Posted by john-hamilton on August 28, 2019 at 11:18 pmThe specs for a Trimble R10 are listed as follows:

High precision static: 3 mm+0.1 ppm H, 3.5 mm+ 0.4 ppm V

Static and Fast static: 3 mm +0.5 ppm H, 5 mm+0.5 ppm V

RTK single base: 8 mm+1 ppm H, 15 mm+1 ppm V

VRS: 8 mm+0.5 ppm H, 15 mm+ 0.5 ppm V

I don’t believe any of these are realistic, I have done extensive testing and also have many years of experience that tells me otherwise. And they are saying VRS is better than RTK, I believe the opposite up to about 10 km.

bill93 replied 4 years, 5 months ago 9 Members · 10 Replies- 10 Replies

interesting observation. I am not sold on VRS or other networked services for short range RTK but I have not used VRS. I would like to see some objective test results on this issue.

On another note, I have found that I am able to obtain good results with longer RTK baselines with the new sv’s.

VRS is created from multiple base stations and is theoretically better than RTK which is from a single base station. There is nothing to prevent you from getting an OPUS (3 CORS) or OPUS-RS (up to 9 CORS) on your RTK base, which makes your RTK better. Many VRS outputs are using base stations that are not CORS and that may degrade the precision. What they say is true based on their methodology, but not the whole truth. VRS is also degraded if you are not within your VRS base polygon, per the OPUS-RS methodolgy.

Paul in PA

John, what has been your experience with R10 static precisions? I routinely see around 6mm reported (via RTX), and it seems to be reliable/repeatable (if we leave the base up over four hours) – but I usually don’t have the luxury of revisiting the same control point over years as you do.

Here is a good example…

I recently did a bluebook project where I had a base setup on a point I previously established for long sessions on multiple days (8 days), located 8 km from a CORS. The station is open to the sky, one utility pole located about 30 meters away, so very little to no multipath. We used a standard tripod with a precision rotating optical plummet, so centering errors are <1 mm.

I used the NGS utility compvecs to check the repeat baseline differences:

Using the specs for high precision static, I would expect 3.8 mm H and 6.7 mm V. For static I would expect 7 mm H and 9 mm V.

I also used Trimble RTX Centerpoint and OPUS to compute the coordinates of the base and compared them. Interestingly, it appears that there is a 2 to 3 cm horizontal bias between OPUS and RTX but only a 6 mm bias in height. All values in the table are in meters.

That is the general consensus of most of the surveyors in my area also. VRS is better than RTK, and RTK is better than static.

I’m reviewing some checks for a boundary through 6 sections, I seldom see any horizontal over .05′, taking the trimble RTK numbers of 8mm + 1ppm it does meet that standard. My base points range from 1/2 mile from a point to over 6 miles. We are not setting up tripods or even bipods over these points, we are holding the rod and keeping the bubbles in the circle as best as we can and are still meeting the Trimble specs.

The last check:

It was important to get to this point since the original coordinate was copied from a survey done in 2011. The base point it was originally located from is not the base used for the new job, the new base is 4 miles north of this point, the original base is 1.5 miles east. This gives me an error budget of 17mm horizontal, using the Trimble standard, which the check meets.

• EXCERPTED DATA
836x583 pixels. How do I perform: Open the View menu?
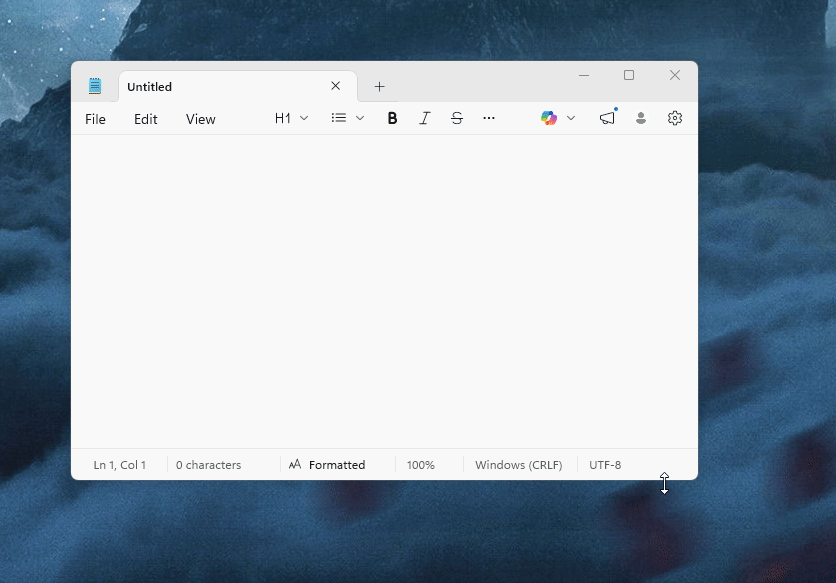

--

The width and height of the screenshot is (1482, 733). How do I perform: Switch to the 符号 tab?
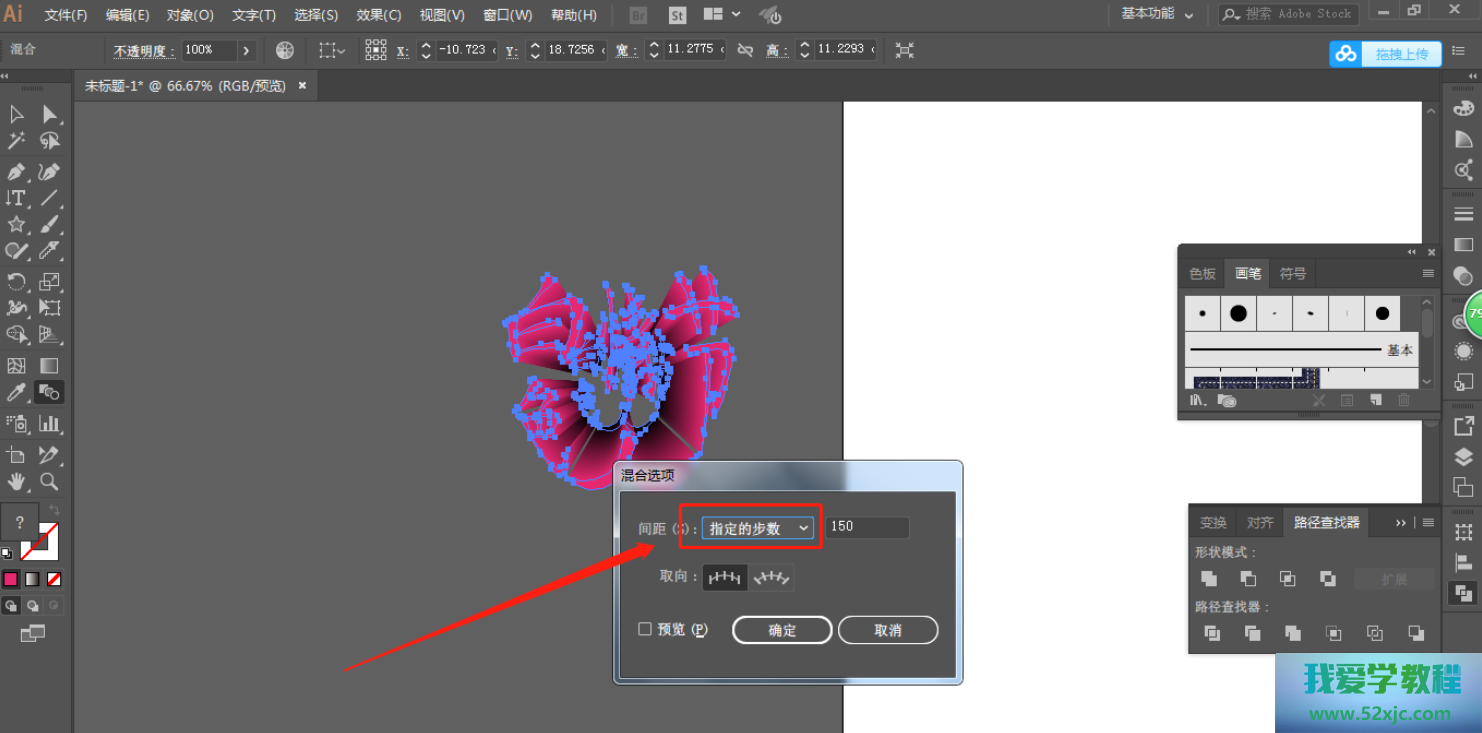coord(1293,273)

• DIRECTIVE
From the forum thread on Trimble R10 accuracy specs, print everything from "VRS: 8 mm+0.5" down to "the new sv’s.", word for word.

• WORKED SOLUTION
VRS: 8 mm+0.5 ppm H, 15 mm+ 0.5 ppm V

I don’t believe any of these are realistic, I have done extensive testing and also have many years of experience that tells me otherwise. And they are saying VRS is better than RTK, I believe the opposite up to about 10 km.

bill93 replied 4 years, 5 months ago 9 Members · 10 Replies- 10 Replies

interesting observation. I am not sold on VRS or other networked services for short range RTK but I have not used VRS. I would like to see some objective test results on this issue.

On another note, I have found that I am able to obtain good results with longer RTK baselines with the new sv’s.